Bones on USC campus might date from Civil War - Workers repairing an underground steam pipe at the University of South Carolina in Columbia found human bone fragments where a Civil War hospital once treated injured soldiers. The State reported that Richland County Coroner Gary Watts said Monday that the fragments are probably from the Civil War.
Watts says the find is being investigated initially as a crime scene. The coroner's office and the State Law Enforcement Division are excavating the steam pipe trench and examining the soil.
The coroner's office and the State Law Enforcement Division are excavating the steam-pipe trench and examining mounds of soil dug from it. Watts said he expects to know by midday today whether the remains are nearly 150 years old. The coroner's office has an on-staff anthropologist who is completing his doctoral work at USC.
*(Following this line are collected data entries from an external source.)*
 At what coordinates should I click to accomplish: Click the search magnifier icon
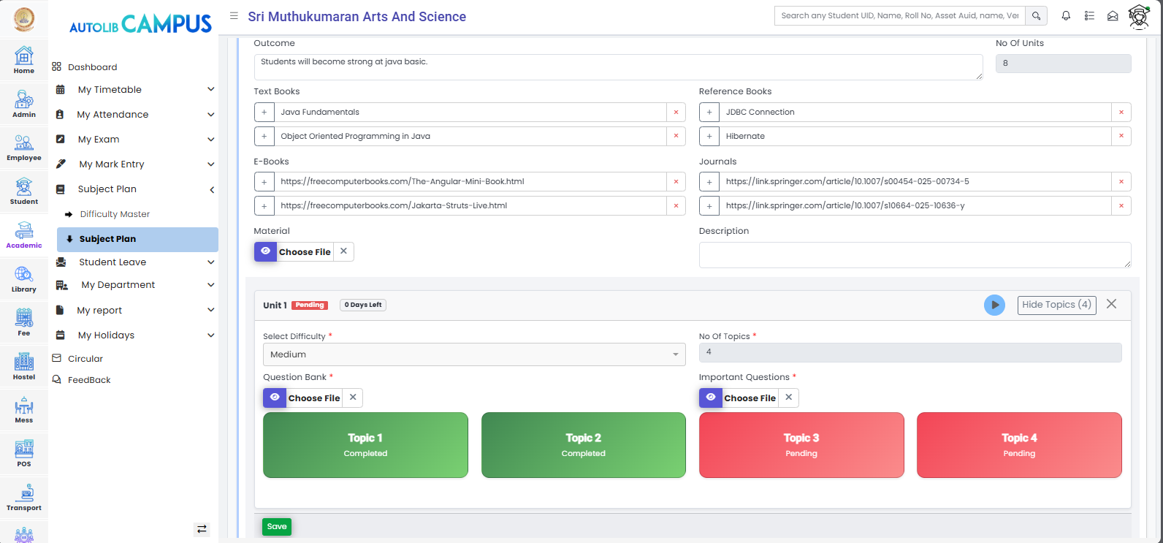tap(1036, 16)
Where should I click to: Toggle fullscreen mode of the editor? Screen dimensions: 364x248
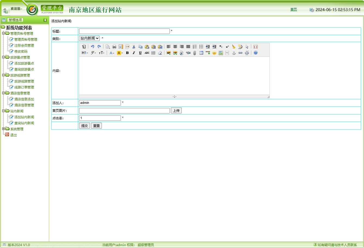click(x=256, y=47)

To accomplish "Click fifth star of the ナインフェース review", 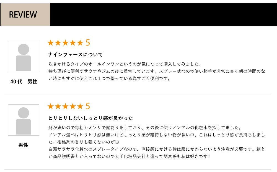I will [80, 43].
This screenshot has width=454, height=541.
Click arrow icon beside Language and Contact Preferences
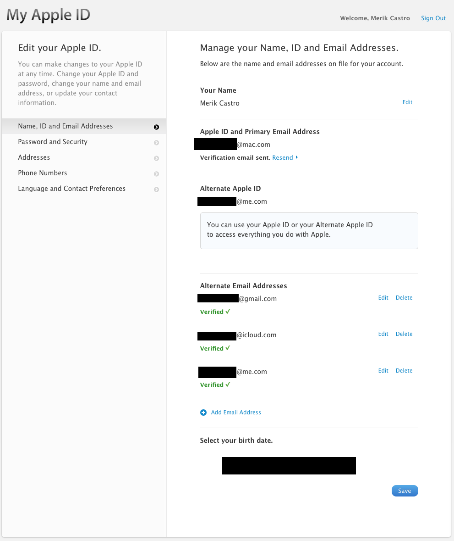156,190
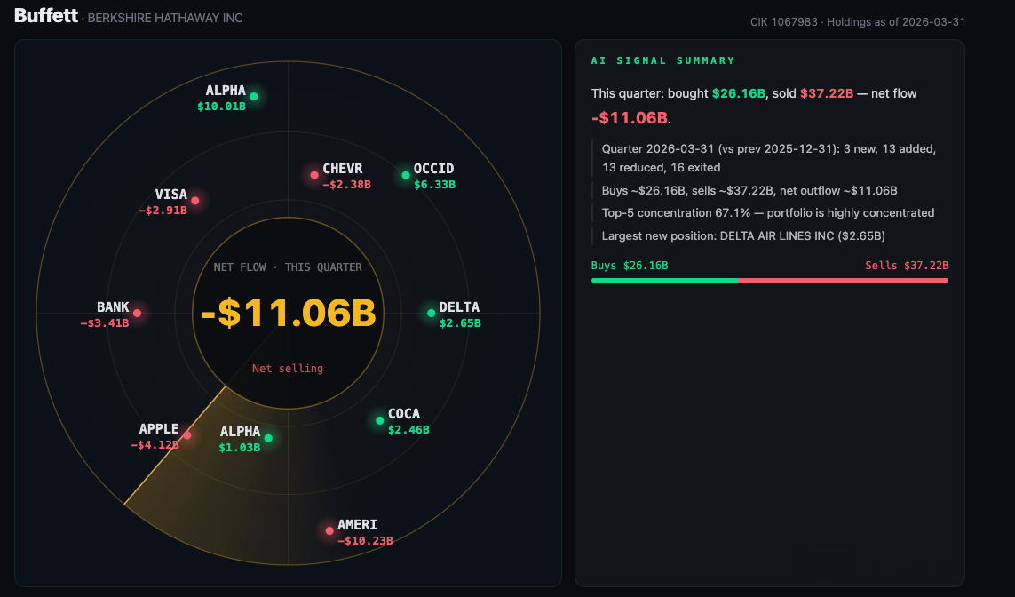
Task: Click the green OCCID $6.33B dot
Action: click(x=405, y=175)
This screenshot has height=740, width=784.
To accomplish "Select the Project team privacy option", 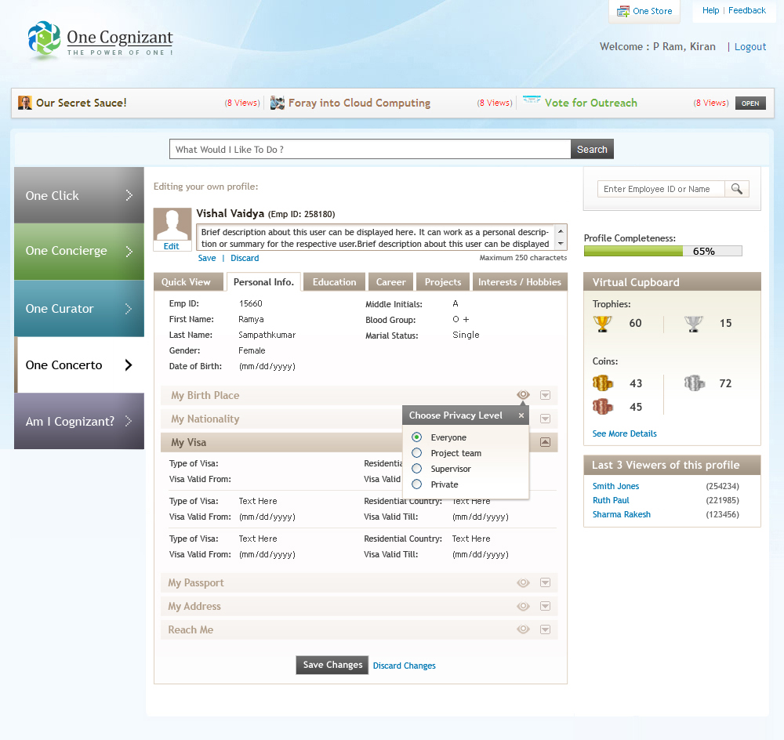I will pos(417,453).
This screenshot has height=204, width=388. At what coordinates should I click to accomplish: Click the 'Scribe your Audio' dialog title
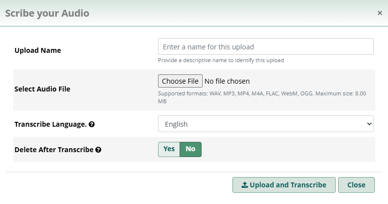coord(47,13)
University archivist Elizabeth West said she was taken aback by the find. "Until today, President [James Rion] McKissick's grave was the only known grave on campus," West said. McKissick died in 1944 while serving as school president and is interred on the grounds of South Carolinian Library on the Horseshoe.
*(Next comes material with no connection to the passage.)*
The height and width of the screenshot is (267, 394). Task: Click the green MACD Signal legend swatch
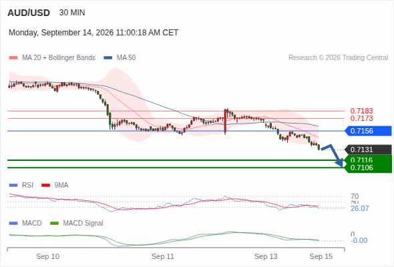click(x=55, y=224)
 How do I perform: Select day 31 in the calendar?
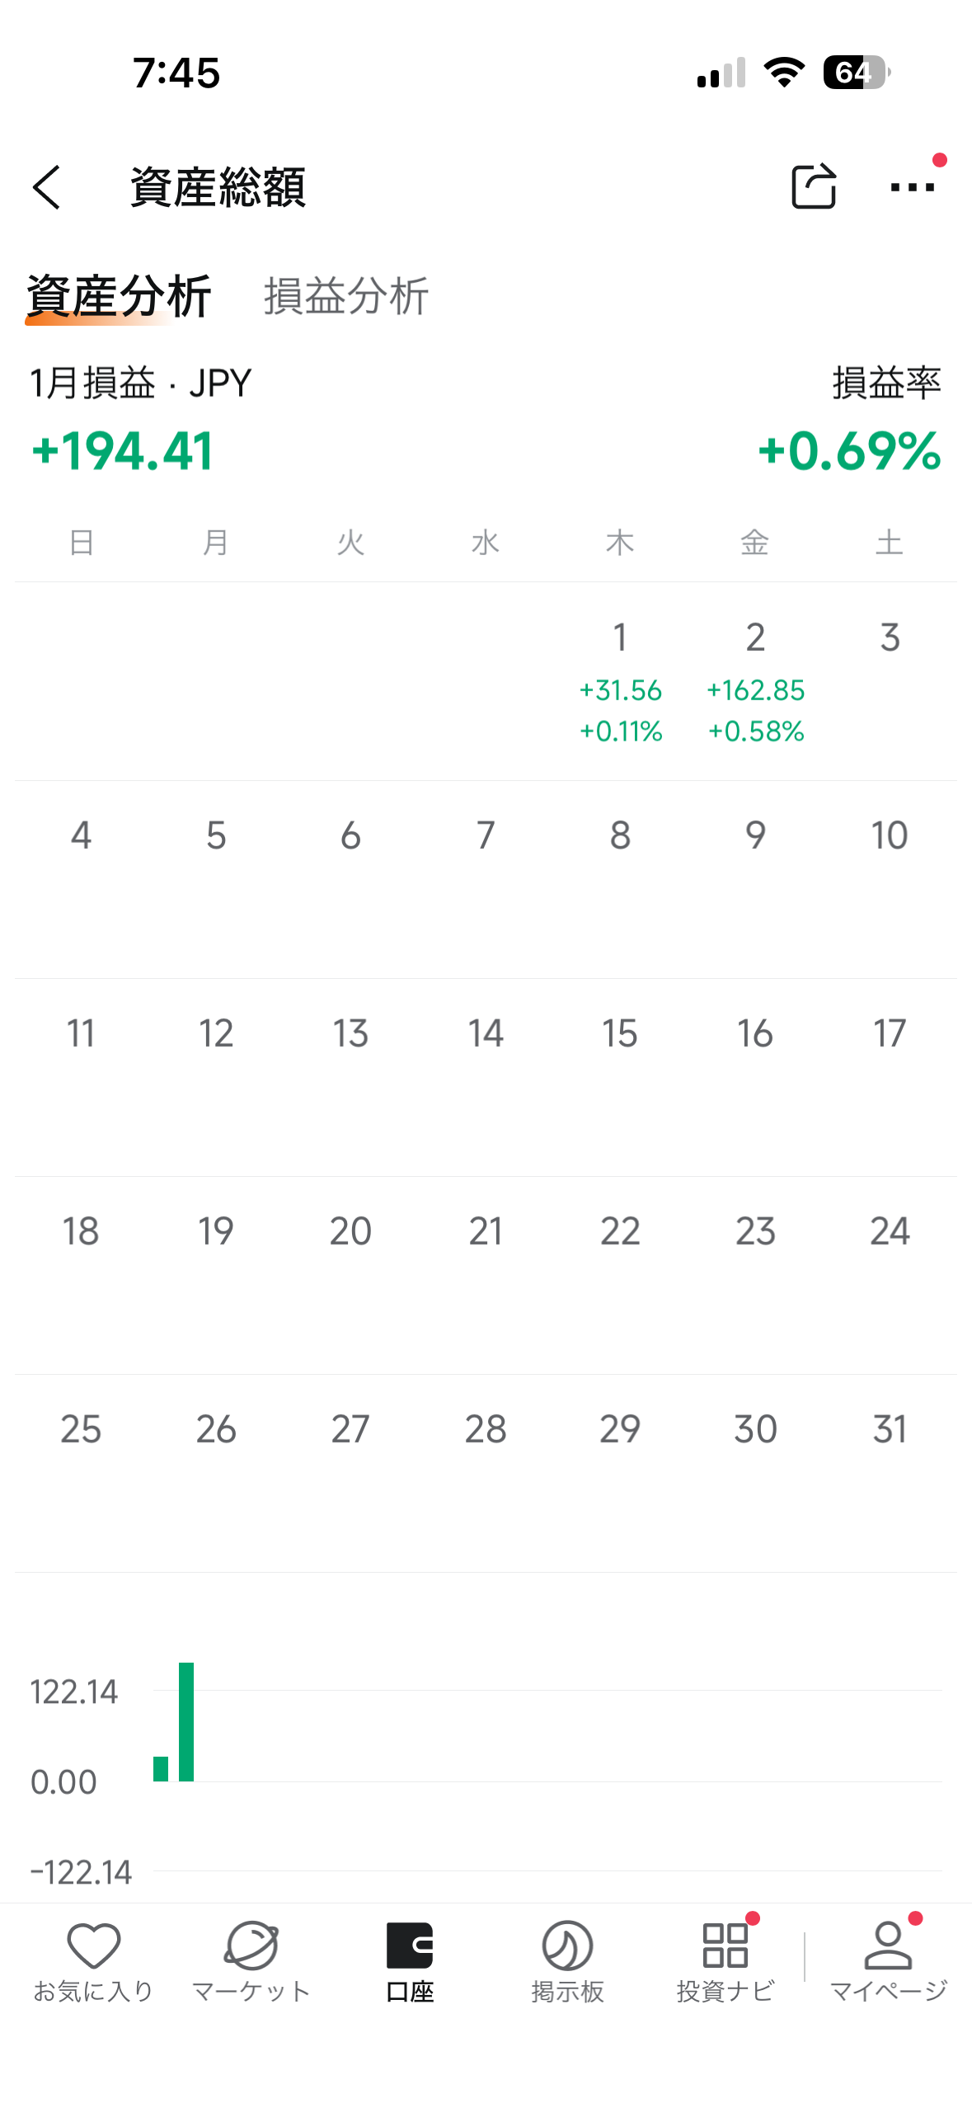(x=890, y=1430)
The bone fragments were discovered behind DeSaussure College, completed in 1809, West said.
The building now houses the offices of the college of social work in the serene environs of the Horseshoe. It is named for the attorney from Sumter County who fought in the Revolutionary War. During the Civil War, the college closed as students left to fight the Union army, said West, the archivist.
The school rented many buildings to the Confederacy as a hospital to treat the wounded from both sides of the battle. Because of the proximity of the hospital, the remains could be amputated body parts, West and Watts said.
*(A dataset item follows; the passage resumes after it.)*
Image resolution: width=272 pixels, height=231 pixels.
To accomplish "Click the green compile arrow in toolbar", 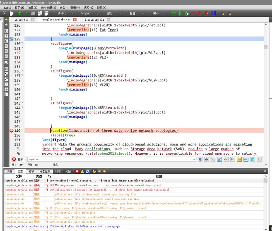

"That was a very common practice," the archivist said. "During that time, they could not save damaged limbs. It certainly would not surprise me if they buried them out back." The repair crew reported finding the bones about 11:30 a.m. in a parking lot behind DeSaussure, which is on the north side of the Horseshoe near McKissick Museum. The coroner said the fragments were in mounds of dirt taken from a trench, which had been dug more than a week ago.